Standard & Poor’s said Tuesday that its S&P CoreLogic Case-Shiller national home price index posted a 19.7% annual gain in July, up from 18.7% in June — the fourth straight month in which the growth rate set a record. The 20-City Composite posted a 19.9% annual gain, up from 19.1% a month earlier. The 20-City results were just shy of analysts’ expectations of a 20% annual gain, according to Bloomberg consensus estimates.

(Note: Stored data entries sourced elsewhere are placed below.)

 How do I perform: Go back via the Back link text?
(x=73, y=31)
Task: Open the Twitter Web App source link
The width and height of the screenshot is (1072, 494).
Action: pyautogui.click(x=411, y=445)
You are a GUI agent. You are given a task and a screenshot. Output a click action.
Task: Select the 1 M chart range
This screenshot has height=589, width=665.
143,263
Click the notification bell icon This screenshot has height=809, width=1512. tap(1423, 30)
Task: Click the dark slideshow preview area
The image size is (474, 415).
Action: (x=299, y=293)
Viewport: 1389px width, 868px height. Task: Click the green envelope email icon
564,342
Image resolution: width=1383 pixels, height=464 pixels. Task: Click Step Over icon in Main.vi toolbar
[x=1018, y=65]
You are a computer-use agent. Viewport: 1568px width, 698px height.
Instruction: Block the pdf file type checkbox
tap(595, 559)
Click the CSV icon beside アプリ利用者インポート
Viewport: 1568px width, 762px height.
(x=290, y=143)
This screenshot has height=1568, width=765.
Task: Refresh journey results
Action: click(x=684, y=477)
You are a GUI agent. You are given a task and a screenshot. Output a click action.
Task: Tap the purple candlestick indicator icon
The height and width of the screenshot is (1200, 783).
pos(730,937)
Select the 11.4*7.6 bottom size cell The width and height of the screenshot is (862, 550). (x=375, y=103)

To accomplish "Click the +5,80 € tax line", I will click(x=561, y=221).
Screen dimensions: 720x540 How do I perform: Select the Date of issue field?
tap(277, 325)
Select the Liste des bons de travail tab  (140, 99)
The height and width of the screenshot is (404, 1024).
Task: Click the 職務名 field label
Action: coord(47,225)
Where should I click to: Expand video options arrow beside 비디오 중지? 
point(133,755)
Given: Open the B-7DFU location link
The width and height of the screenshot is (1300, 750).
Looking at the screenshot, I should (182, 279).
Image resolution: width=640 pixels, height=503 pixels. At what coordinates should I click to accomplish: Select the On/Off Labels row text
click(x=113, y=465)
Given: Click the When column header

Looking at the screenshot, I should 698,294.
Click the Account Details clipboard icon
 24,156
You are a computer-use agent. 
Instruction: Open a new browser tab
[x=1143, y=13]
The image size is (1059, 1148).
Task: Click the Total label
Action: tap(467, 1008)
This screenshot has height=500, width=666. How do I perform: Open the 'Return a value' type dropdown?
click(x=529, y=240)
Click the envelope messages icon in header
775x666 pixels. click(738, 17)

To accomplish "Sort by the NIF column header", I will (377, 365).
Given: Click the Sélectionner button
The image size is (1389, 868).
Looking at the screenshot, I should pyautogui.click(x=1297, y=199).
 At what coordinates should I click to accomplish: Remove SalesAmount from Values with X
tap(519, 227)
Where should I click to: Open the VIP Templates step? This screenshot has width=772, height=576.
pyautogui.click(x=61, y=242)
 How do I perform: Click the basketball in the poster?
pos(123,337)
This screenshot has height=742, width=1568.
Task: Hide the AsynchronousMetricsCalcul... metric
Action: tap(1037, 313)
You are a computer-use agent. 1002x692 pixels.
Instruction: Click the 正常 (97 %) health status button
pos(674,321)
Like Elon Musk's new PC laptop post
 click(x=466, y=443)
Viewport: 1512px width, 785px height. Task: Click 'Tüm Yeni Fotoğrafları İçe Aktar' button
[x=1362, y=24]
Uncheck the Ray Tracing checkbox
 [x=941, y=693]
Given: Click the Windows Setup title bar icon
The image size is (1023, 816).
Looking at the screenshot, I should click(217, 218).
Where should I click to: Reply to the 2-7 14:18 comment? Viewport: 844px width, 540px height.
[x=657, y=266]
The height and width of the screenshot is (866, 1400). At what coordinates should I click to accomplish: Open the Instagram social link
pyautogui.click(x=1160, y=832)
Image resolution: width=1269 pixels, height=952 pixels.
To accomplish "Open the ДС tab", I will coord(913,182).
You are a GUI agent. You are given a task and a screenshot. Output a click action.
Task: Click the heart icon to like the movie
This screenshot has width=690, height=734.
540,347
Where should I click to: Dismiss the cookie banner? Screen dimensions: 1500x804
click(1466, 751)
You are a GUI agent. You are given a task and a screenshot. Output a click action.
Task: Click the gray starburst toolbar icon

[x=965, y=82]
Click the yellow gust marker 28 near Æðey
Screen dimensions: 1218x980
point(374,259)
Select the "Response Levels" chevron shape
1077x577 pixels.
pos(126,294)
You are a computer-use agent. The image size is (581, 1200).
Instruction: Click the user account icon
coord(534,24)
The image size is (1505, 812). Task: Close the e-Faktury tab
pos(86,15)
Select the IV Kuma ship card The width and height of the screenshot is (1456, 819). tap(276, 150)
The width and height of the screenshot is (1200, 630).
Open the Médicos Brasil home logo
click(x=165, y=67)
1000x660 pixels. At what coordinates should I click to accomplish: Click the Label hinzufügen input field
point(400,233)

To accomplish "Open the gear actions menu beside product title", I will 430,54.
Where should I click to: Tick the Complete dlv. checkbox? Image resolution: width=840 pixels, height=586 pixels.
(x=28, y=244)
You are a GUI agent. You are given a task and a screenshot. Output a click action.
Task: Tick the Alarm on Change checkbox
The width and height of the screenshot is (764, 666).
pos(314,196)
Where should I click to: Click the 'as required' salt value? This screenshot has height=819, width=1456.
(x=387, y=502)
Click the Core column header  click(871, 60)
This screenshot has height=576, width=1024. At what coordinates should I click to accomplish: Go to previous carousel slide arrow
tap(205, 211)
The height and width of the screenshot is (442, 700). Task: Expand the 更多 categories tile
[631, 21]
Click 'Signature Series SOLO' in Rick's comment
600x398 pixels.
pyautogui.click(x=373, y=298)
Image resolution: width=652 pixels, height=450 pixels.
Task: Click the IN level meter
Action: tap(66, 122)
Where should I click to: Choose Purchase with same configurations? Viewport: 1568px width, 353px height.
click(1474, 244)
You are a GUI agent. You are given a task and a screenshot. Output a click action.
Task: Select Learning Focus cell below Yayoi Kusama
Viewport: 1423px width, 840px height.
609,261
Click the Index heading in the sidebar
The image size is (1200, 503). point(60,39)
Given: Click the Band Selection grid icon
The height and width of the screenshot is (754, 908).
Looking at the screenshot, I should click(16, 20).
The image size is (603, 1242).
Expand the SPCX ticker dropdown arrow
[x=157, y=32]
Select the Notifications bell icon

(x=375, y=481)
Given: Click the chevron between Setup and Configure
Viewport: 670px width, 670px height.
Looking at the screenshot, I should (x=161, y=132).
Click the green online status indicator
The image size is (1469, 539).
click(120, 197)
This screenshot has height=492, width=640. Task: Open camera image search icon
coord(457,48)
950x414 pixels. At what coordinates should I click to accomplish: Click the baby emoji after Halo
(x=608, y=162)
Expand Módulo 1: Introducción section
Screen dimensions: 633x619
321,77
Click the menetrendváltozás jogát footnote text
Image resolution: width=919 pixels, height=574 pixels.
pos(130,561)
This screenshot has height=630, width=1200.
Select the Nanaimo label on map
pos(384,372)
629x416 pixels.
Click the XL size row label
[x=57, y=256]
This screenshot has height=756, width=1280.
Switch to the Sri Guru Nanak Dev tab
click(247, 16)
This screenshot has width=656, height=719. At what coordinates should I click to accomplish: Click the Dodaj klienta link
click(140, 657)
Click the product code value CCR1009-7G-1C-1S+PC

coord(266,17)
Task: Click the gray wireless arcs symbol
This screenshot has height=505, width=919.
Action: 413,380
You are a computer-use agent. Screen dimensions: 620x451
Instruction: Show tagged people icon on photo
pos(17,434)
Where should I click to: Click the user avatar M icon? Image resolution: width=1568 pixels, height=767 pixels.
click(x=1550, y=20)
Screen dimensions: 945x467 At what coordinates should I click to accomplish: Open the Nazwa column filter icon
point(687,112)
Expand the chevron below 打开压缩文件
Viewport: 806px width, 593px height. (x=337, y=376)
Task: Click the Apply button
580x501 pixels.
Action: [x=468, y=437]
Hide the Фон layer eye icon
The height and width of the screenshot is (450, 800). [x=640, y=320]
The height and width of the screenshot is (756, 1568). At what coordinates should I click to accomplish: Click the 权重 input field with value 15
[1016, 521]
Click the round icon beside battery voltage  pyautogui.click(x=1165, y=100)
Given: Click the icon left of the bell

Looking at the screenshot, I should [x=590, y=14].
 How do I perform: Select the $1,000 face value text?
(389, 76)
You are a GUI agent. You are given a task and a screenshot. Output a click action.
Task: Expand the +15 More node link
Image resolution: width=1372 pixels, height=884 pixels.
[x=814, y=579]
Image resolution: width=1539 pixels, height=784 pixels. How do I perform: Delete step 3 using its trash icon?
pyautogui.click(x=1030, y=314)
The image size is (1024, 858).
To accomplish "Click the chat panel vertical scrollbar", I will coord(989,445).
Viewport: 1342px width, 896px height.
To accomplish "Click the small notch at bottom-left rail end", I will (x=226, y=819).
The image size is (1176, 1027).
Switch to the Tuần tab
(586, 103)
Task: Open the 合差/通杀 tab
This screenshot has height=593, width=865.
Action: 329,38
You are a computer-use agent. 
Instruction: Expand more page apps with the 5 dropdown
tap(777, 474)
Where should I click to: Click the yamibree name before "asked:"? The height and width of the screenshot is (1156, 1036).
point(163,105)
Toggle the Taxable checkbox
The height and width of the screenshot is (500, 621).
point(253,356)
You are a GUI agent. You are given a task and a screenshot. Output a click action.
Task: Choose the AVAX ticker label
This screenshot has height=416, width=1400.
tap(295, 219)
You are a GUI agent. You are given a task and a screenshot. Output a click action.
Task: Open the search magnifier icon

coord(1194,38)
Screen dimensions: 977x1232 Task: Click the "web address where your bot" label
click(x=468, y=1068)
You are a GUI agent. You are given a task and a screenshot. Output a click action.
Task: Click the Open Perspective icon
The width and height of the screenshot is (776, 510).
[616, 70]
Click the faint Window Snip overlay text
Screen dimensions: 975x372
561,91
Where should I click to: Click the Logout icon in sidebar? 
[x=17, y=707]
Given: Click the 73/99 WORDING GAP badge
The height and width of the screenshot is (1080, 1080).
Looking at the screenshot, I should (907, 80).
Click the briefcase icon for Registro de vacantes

“The National Composite Index marked its fourteenth consecutive month of accelerating prices with a 19.7% gain from year-ago levels, up from 18.7% in June and 16.9% in May,” said Craig J. Lazzara, managing director and global head of index investment strategy at S&P Dow Jones Indices, in a press statement. “The last several months have been extraordinary not only in the level of price gains, but in the consistency of gains across the country.”

In July, all 20 cities recorded home price increases. Home prices in 19 of the 20 cities are now at all-time highs. Only Chicago is an outlier, at 0.3% its 2006 peak.

“Phoenix’s 32.4% increase led all cities for the 26th consecutive month, with San Diego (+27.8%) and Seattle (+25.5%) not far behind,” said Lazzara.

"It's surprising the timing of this," Robert Shiller, Yale University professor of economics, told Yahoo Finance Live Tuesday afternoon, referring to the boom in home prices during the COVID-19 pandemic. "It came starting in a recession, a very brief recession. We're supposed to be depressed and yet we seem to be exuberant in the market."

“Today’s S&P Case-Shiller Index reflects the competitive nature of the 2021 summer housing market, with interested buyers including everyone from families looking for homes in anticipation of an in-person back-to-school season to buyers seeking larger homes in desirable suburban markets,” said George Ratiu, manager of economic research at Realtor.com, in a statement prior to the results. “With inventory remaining tight, prices advanced at a strong double-digit rate in July. In addition, the average mortgage rate for a 30-year loan dropped from 2.98% at the start of July to 2.80% by the end of the month, adding fuel to eager buyers’ ability to bid up prices.”

The lack of homes for sale continues to drive prices up. According to the National Association of Realtors, total housing inventory at the end of August was 1.29 million units, down 1.5% from July’s supply and down 13.4% from one year ago. At the current sales pace, unsold inventory sits at a 2.6-month supply, unchanged from July but down from 3.0 months in August 2020.

Prices are likely to head north through the end of the summer. The median existing-home price for all housing types in August was $356,700, up 14.9% from August 2020, as prices increased in all four regions of the U.S., the NAR reported last week. But there might be some relief as inventory is beginning to come back on the market. Lawrence Yun, NAR’s chief economist, said last month the decline in inventory is slowing down and expects the number of homes for sale to pick up by year-end.

But the “continued high buyer demand has even outstripped the improvements in the supply of for-sale homes from the all-time lows experienced in the spring. Going forward, while there are indicators suggesting buyer pullback, it is still not enough to subdue home price growth before fall,” said CoreLogic Deputy Chief Economist Selma Hepp in a press statement prior to the results.

While homeownership is still the American dream, according to a recent LendingTree survey, 54% of renters who want to own a home say they don’t because they can’t afford a down payment and 36% said home prices are too high where they live. According to the NAR, first-time homebuyers represented just 29% of sales in the month, the lowest level since January 2019.

Amanda Fung is an editor at Yahoo Finance.